Arthur reads the letter, "You have asked me about my walk with Christ on the phone. It is strange that of all my experiences in life, here in Afghanistan I have really started to grow spiritually. Pray for me that I may be a good example of a man of Christ."
The words provide a glimpse of a soldier growing in his faith, even in the midst of constant danger. They would prove to be a great gift.
"It was a tremendous blessing," Arthur said. "That was one of the days that we were very down."
Andrew Carroll is the founder of The Legacy Project, a national effort to collect American soldier letters.
He included Brian's letter in his new book, Grace under Fire, which focuses on letters of faith.
Some are filled with hope, like this one from a teen Civil War soldier who lay dying from a gunshot wound: "I don't think I shall live to see morning, but my kind friends, I am a soldier of Christ. I will meet you all in heaven."
Other letters contain the great questions of life, like one from a World War I private: "How can there be fairness in one man being maimed for life, while I get out of it safe?"
Others recount dramatic spiritual growth.
This was from a soldier in World War II: "I always considered myself a good Christian until I was captured, and then I learned what a fool I had been and what it really means to have faith."
Despite the span of years, from the Revolutionary War to Iraq, Carroll says the emotions are still the same.
"Whether you go off with a musket or an F-16, you're confronting your own mortality," he said, "and this in itself engenders these very profound questions and answers."
Carroll began collecting soldier writings after a family fire in 1989 destroyed all of his personal correspondence. Several years later, he started a movement that has netted more than 80,000 letters.
Carroll calls them the "great, undiscovered literature of America," and they reveal, he says, a pattern of faith being strengthened in times of war.
"What really happens is when you're in a war zone," Carroll said, "your mind concentrates on what's truly meaningful and lasting in life. And what are those things? Faith and family. So it's not really a question that you're grasping onto something to help your own self-survival. It's that the mind and soul are clear and they see with greater insight and purity what's really meaningful in life."
Army Staff Sergeant Jeff Pugmire is the one man who survived the explosion that killed Brain Craig and three others.
Jeff had served with Brian for years, and wrestled to make sense of his death. One letter to his wife is also published in Grace under Fire.
"I can tell you, though, that we don't do it for money or fame or fortune," Jeff said. "Heaven knows I'll never be rich. We do it for one another, for the men and women that are next to us. But most of all, Jennie, I do it for you and our beautiful little girls."
Jeff believes that Brian and the others did not die in vain.
He said, "They gave their lives for something they believed in -- in something that was important to them.
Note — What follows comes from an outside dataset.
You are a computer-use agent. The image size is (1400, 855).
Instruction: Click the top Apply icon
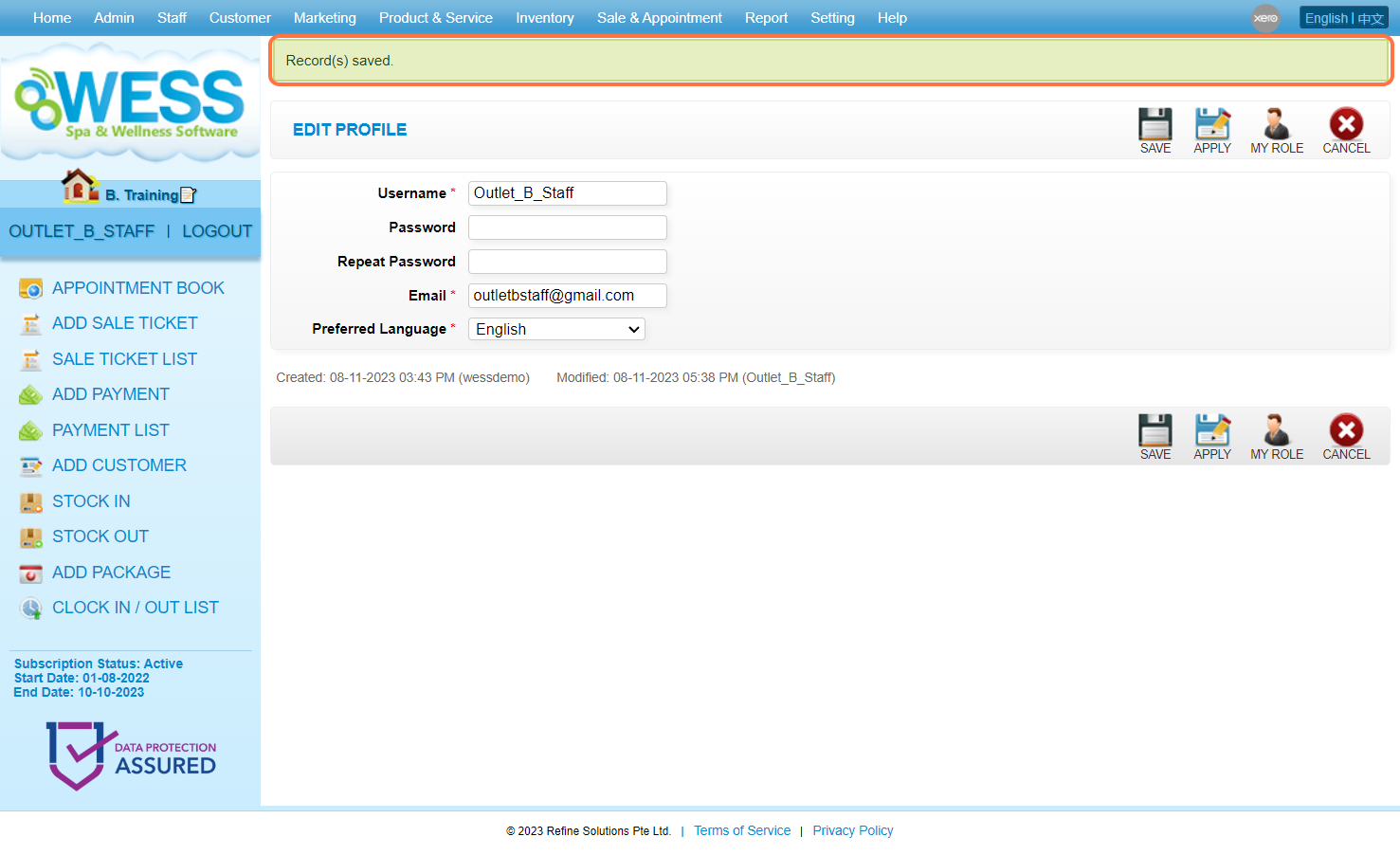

It says in John, 'No greater love has a man than this -- that he lays down his life for his friends.' That epitomizes Brian, Justin, and Jamie."
In the midst of their grief, Brian's parents decided to share their son's letter with others and it has yielded a rich harvest. Many have given their lives to Christ, or rededicated themselves.
Who would have thought that one letter, written on simple notebook paper, could produce so much for the kingdom of heaven?
Arthur reads, "Thank you for all that you do for me. Thank you for being a role model. Thank you for being not only parents, but great friends. I love you, Mom and Dad, so much. Love, Brian."